[start]
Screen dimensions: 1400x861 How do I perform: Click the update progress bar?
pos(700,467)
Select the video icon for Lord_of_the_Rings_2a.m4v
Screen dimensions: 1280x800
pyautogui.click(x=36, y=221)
[end]
■ **Problem details**:
Rewrite the rows above as a Markdown table with a Line No column numbering each line and a Text column holding that line, omitting any blank lines.

■ **Exercise result**:
| Line No | Text |
|---|---|
| 1 | Screen dimensions: 1400x861 How do I perform: Click the update progress bar? |
| 2 | pos(700,467) |
| 3 | Select the video icon for Lord_of_the_Rings_2a.m4v |
| 4 | Screen dimensions: 1280x800 |
| 5 | pyautogui.click(x=36, y=221) |